■ What you have to do: While you copy the lines below, skip the pictures and keep the rest exact.

▶

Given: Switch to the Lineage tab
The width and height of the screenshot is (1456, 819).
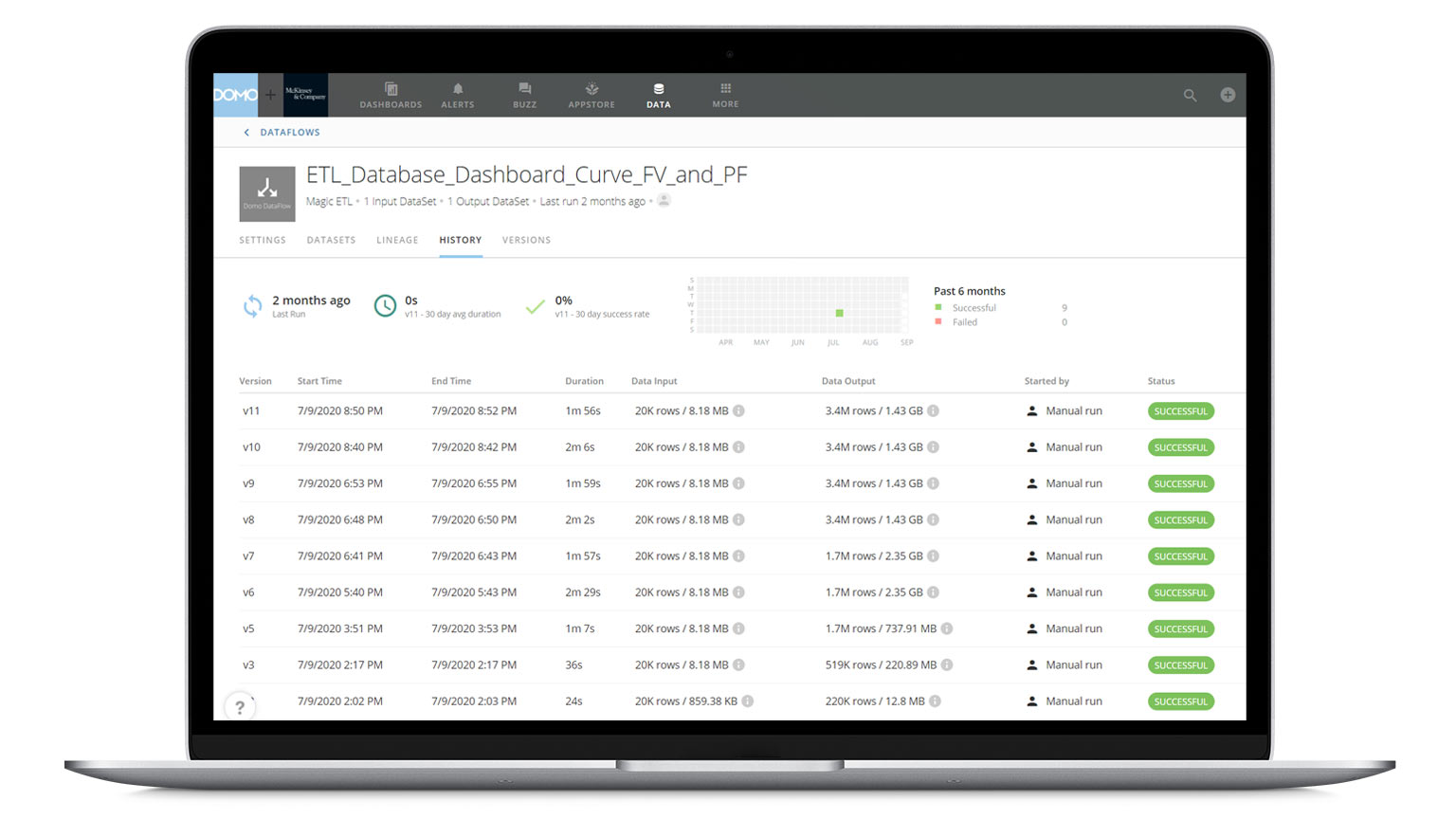Looking at the screenshot, I should click(x=397, y=240).
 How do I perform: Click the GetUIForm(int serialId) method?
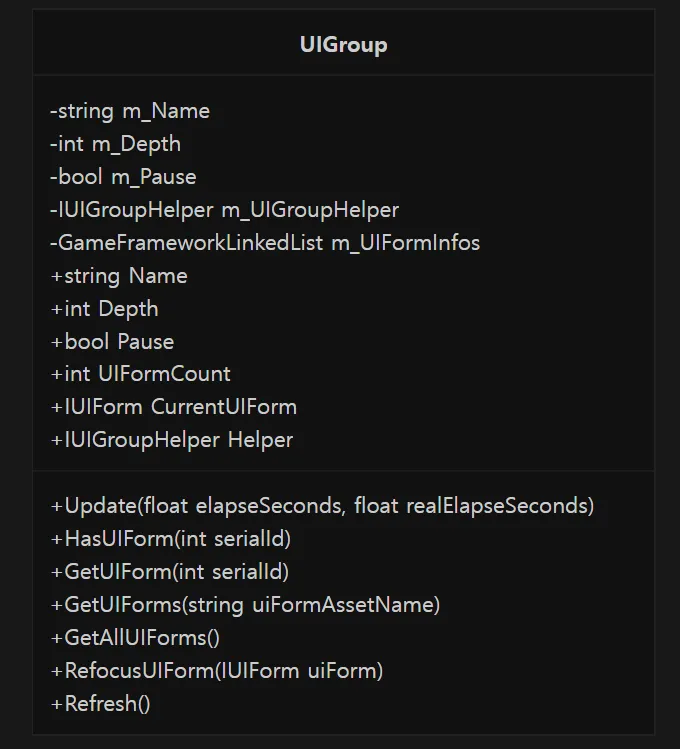[x=170, y=572]
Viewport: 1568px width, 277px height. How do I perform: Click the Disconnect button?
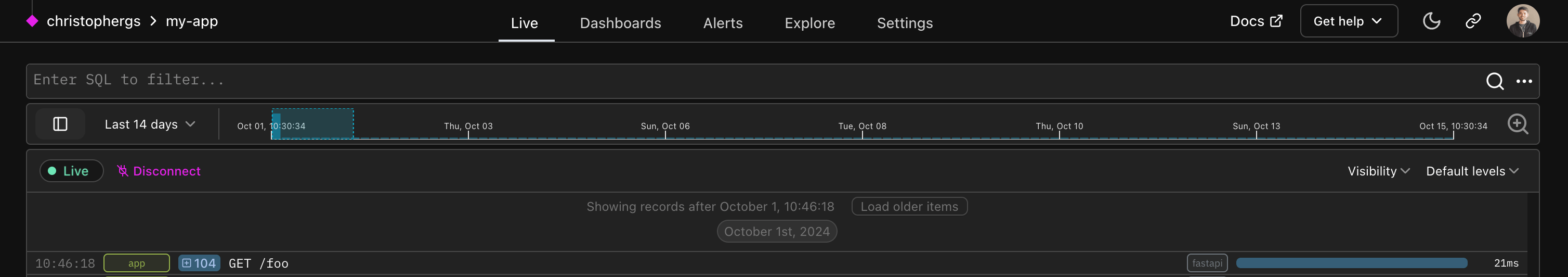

◀

■ Output for this task:
Given: Switch to the Lineage tab
The width and height of the screenshot is (1456, 819).
Looking at the screenshot, I should click(x=397, y=240).
 How do I perform: Click the GetUIForm(int serialId) method?
[x=170, y=572]
Viewport: 1568px width, 277px height. How do I perform: Click the Disconnect button?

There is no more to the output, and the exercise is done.